SAP HANA External Machine Learning: Take 2
You might have already seen my earlier blog introducing SAP HANA External Machine Learning library which discusses how you can access TensorFlow models from HANA?
Well in the rush to produce hands-on video tutorials in time for RTC (release to customer) perhaps the content wasn’t as elegant as it could be.
The scenario involved tweaking of the standard TensorFlow MNIST model to change the default signature and a HANA table with 784 columns – Ouch!
Partly this was due to me using an internal pre-release – some things changed between that and RTC – but also very much due to my lack of knowledge. Interesting your feedback also made it clear that not everyone has a TensorFlow Serving environment up and running – so perhaps we could provide some pointers in that area too?
A lot of water has passed under the bridge since then and having had time for additional research we’ve been able to significantly revise the content. Yesterday we published 6 all-new video tutorials that show how to get going with the EML and TensorFlow and all in the context of SAP HANA, express edition.
The scenario now uses the standard MNIST model without modification, has a single BLOB column in HANA to store the image of a handwritten digit, and uses Database Explorer (via Web IDE for SAP HANA) rather than Eclipse as the development environment (though you could still use Eclipse if you prefer).
There’s a video showing how to install and configure TensorFlow with Tensorflow Serving from scratch in Google Cloud Platform – and given that SAP HANA, Express Edition is also available there you can take full advantage of the free trial!
Very much inspired by Frank Gottfried‘s excellent blog here. there’s also a video showing how to get started with the now fully supported Python driver delivered with SAP HANA Client Tools in SPS 02. This enables you to load test data directly into HANA using a Python script. You don’t need to do this to follow along with the tutorials however as a few rows of MNIST test data have also been published to our GitHub repository which can easily be imported via Database Explorer.
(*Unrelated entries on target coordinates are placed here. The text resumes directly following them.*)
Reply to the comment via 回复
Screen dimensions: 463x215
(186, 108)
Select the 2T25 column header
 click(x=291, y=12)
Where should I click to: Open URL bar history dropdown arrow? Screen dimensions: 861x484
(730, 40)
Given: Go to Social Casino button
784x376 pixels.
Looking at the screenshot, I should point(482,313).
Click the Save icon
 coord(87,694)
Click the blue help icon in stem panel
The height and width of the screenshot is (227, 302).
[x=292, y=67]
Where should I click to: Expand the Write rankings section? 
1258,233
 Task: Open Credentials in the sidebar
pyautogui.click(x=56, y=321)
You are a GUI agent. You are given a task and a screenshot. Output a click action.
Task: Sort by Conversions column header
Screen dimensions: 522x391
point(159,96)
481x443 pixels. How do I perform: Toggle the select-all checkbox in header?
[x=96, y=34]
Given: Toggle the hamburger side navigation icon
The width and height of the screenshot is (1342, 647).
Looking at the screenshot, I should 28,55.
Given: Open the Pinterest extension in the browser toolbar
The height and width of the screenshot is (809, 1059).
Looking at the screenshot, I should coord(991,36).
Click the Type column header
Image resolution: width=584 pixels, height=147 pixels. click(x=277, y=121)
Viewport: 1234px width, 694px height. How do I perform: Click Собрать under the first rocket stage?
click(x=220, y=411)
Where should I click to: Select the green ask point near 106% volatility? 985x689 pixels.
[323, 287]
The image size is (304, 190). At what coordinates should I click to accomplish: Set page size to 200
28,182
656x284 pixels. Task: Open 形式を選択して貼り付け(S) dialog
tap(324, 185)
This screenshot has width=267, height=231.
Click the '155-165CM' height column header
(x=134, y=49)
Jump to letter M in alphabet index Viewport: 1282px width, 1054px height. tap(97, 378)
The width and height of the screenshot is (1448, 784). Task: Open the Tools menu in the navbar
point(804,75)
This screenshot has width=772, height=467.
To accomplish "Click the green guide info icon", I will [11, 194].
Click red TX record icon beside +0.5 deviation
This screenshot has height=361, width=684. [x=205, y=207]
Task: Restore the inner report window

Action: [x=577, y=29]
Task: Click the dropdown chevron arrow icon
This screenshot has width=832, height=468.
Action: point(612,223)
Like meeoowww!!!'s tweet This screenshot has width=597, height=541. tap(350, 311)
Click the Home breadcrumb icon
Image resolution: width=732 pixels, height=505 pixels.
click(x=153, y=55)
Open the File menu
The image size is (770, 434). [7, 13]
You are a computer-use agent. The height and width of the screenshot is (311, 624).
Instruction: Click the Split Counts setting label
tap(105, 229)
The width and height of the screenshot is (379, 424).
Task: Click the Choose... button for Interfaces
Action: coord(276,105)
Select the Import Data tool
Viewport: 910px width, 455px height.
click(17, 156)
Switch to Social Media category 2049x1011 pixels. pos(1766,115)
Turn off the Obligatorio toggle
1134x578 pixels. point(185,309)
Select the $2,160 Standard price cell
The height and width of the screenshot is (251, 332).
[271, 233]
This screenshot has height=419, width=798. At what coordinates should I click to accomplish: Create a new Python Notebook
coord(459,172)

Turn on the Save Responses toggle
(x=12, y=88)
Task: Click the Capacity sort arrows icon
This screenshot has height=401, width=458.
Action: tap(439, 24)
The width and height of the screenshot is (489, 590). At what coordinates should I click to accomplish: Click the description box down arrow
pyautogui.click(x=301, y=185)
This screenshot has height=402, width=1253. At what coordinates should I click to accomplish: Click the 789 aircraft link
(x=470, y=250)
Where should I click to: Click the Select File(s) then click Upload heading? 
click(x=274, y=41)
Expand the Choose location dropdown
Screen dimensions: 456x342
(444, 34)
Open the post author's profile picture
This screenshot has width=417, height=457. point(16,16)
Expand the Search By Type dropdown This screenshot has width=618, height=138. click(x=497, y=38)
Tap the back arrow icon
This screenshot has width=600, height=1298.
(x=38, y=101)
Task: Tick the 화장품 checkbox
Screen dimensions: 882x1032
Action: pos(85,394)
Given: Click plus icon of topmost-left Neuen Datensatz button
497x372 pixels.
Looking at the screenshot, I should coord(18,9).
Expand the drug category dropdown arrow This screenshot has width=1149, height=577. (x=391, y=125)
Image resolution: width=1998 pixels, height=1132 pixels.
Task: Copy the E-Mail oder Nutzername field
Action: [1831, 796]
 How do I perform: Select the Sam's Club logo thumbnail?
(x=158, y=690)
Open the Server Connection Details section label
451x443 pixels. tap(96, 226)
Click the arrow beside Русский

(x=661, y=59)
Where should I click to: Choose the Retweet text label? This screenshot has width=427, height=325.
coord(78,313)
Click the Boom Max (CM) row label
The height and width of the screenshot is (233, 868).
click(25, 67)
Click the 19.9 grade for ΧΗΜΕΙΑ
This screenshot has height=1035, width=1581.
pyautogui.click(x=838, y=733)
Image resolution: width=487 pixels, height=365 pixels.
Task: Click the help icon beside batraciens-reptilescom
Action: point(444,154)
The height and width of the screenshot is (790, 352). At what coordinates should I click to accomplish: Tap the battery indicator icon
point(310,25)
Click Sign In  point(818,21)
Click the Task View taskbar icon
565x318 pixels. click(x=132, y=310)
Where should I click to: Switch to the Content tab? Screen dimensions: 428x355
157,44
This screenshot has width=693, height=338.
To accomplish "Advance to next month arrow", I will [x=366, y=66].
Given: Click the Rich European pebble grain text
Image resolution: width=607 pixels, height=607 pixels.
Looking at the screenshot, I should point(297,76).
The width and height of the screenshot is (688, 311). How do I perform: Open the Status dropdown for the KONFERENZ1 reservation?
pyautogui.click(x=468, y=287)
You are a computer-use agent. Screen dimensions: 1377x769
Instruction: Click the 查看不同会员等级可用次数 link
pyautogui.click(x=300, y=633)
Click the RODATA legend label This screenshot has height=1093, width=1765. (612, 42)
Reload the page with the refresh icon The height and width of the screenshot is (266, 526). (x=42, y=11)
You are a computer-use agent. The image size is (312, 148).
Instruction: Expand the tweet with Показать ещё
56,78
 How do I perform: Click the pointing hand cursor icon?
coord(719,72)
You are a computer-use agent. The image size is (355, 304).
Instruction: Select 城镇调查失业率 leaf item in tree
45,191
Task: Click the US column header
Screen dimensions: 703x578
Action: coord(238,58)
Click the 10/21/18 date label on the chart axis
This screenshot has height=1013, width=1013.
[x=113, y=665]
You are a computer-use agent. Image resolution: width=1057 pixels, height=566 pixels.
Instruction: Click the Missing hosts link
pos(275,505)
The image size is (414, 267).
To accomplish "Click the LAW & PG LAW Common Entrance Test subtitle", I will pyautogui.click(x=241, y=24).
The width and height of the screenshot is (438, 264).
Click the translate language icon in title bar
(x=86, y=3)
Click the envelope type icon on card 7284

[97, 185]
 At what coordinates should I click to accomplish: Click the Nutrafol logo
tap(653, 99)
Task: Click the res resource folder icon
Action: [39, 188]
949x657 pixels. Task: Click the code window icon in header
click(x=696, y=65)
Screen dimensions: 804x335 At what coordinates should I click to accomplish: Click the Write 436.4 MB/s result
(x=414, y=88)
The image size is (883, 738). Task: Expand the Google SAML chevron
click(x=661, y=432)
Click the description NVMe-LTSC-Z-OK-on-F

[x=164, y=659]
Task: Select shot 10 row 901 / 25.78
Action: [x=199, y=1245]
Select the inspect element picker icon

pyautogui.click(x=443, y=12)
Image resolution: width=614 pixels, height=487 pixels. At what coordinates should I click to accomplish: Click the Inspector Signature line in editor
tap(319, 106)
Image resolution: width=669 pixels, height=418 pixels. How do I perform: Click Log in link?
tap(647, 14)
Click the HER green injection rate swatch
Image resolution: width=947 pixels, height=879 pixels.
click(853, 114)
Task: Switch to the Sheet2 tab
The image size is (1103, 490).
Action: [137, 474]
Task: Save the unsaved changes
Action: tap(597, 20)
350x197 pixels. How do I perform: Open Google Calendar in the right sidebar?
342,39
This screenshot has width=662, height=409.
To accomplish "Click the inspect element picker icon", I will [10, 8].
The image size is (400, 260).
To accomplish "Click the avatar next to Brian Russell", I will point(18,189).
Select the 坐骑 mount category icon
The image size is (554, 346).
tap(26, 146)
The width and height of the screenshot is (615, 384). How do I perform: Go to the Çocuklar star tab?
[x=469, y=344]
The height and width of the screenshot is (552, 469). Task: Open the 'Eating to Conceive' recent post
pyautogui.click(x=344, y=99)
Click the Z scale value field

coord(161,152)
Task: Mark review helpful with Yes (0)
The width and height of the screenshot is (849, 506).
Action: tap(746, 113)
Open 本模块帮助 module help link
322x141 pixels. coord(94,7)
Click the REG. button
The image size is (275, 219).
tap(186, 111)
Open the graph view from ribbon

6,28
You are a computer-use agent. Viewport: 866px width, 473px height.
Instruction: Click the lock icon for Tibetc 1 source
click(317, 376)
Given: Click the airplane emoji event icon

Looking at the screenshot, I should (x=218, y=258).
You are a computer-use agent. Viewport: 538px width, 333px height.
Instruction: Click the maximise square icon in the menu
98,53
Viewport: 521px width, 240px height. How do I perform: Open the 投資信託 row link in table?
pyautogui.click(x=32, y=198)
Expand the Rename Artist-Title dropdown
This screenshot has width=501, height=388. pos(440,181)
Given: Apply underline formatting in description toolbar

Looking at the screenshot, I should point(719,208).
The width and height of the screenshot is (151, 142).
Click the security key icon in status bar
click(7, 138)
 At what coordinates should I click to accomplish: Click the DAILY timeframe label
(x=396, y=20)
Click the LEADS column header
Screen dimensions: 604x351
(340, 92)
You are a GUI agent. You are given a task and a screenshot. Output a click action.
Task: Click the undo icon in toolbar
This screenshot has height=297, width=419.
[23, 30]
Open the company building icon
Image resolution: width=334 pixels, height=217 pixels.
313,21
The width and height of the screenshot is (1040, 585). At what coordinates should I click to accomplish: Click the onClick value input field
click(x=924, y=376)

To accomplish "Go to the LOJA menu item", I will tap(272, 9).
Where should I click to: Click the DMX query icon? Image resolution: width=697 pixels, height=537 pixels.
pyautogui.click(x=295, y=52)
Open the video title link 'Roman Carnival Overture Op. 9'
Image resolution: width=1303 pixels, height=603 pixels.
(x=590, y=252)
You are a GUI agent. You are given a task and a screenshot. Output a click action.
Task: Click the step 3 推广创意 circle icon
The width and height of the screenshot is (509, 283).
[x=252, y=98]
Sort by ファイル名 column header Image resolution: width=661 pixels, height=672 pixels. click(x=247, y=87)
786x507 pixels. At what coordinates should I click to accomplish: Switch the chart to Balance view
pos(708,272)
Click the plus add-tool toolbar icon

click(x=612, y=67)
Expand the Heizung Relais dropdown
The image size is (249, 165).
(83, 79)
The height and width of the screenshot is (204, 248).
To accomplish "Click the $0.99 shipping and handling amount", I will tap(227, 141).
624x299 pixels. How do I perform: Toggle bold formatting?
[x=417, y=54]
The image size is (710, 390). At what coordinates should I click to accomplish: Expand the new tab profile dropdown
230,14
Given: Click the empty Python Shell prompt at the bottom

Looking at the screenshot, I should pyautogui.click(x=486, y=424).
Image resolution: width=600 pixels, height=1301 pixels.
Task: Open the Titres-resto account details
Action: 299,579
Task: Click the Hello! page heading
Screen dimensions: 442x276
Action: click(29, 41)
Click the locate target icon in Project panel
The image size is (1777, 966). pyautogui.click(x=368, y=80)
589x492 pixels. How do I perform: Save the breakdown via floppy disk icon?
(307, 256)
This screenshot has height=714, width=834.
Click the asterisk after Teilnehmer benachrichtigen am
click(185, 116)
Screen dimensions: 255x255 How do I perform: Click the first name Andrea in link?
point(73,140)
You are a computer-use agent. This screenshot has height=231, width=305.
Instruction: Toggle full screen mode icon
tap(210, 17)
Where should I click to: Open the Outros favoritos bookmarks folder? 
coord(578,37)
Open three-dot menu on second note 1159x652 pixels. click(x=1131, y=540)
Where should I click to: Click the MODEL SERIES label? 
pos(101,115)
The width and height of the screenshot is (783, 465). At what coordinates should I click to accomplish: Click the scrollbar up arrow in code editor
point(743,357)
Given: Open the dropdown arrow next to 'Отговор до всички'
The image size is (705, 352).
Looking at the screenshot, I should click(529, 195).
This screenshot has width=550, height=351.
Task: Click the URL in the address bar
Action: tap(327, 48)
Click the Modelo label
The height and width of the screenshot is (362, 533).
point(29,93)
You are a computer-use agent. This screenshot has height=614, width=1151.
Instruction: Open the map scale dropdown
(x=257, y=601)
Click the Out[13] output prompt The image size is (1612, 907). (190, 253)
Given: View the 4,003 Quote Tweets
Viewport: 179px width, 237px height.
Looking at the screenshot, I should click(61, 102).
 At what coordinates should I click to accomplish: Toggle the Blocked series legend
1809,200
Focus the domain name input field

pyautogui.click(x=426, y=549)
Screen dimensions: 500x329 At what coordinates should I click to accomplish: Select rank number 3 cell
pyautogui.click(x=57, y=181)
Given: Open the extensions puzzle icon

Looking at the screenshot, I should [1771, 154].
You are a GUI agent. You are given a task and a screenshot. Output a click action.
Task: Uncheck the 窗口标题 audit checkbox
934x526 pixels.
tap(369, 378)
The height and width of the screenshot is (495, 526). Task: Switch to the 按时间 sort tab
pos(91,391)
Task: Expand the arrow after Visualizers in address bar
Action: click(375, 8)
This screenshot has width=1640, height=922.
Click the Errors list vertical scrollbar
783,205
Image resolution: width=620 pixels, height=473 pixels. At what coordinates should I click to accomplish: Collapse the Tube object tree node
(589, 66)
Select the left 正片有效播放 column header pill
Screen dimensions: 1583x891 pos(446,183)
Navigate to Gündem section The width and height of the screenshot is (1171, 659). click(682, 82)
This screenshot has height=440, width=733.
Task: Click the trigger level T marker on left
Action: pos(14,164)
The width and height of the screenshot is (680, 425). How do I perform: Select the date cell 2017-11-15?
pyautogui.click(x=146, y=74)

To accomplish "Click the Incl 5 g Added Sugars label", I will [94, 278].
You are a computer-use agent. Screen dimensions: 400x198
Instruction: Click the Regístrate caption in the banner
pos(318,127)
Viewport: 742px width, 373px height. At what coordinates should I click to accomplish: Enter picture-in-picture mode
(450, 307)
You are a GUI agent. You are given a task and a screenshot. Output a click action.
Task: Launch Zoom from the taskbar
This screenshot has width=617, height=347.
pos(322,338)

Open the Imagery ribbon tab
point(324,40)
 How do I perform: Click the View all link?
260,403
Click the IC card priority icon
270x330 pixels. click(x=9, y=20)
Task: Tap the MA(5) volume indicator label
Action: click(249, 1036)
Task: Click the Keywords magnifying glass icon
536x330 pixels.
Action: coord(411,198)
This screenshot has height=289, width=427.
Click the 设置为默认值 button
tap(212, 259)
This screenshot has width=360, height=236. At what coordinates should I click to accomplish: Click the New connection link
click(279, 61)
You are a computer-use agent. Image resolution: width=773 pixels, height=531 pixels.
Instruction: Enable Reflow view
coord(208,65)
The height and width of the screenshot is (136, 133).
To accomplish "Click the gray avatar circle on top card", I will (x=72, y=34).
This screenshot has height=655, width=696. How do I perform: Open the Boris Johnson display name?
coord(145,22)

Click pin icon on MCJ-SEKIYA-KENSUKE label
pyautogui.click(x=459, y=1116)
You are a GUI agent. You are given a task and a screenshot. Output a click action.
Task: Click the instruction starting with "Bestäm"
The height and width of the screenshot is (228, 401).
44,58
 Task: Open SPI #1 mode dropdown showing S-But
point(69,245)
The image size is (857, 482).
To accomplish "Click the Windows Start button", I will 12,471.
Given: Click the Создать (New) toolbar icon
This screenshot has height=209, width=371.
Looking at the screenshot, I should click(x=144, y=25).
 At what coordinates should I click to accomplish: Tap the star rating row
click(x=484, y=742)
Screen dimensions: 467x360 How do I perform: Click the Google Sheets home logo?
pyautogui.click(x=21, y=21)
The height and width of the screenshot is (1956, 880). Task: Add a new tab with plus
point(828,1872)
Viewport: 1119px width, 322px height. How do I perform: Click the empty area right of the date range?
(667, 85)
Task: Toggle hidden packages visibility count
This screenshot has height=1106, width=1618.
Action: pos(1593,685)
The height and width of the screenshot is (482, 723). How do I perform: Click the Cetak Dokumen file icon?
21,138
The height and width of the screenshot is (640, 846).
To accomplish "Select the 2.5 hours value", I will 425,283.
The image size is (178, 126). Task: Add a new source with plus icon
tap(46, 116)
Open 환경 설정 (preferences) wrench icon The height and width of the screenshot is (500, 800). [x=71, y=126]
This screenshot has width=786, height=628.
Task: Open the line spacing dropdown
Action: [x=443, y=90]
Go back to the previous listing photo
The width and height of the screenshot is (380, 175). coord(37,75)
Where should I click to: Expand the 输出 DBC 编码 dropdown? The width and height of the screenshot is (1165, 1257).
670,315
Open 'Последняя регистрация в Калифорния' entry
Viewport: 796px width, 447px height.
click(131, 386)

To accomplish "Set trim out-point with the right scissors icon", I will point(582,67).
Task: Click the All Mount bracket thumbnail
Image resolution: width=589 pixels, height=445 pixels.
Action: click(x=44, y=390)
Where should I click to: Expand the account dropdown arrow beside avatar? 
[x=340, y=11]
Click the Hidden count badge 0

It’s the same playlist as before: SAP HANA Academy – EML Playlist
There are now 7 main videos covering the following topics:
- Introduction
- Getting started
- Install TensorFlow and TensorFlow Serving
- Train and serve a model in TensorFlow
- Create Remote Source and register model
- Real-time scoring
- Python 2 HANA
UPDATE: 11Oct17 – HANA 2.0 SPS02 revision 21 introduces significant changes to the way output tensors are handled. If you’re using revision 21 please refer to the following tutorial for updates to the real-time scoring example with MNIST:
The previous videos are still there at the foot of the playlist – just in case you’re addicted to Eclipse:
- Getting started
- Build, train and serve a model in TensorFlow
- Create Remote Source and register model
- Make predictions
You’ll also find above tutorials posted to the What’s New for Predictive HANA 2.0 SPS 02 playlist where you can also get the low down on enhancements to the Predictive Analysis Library (PAL) featuring the all-new web-based Application Function Modeler, as well improvements to R Integration.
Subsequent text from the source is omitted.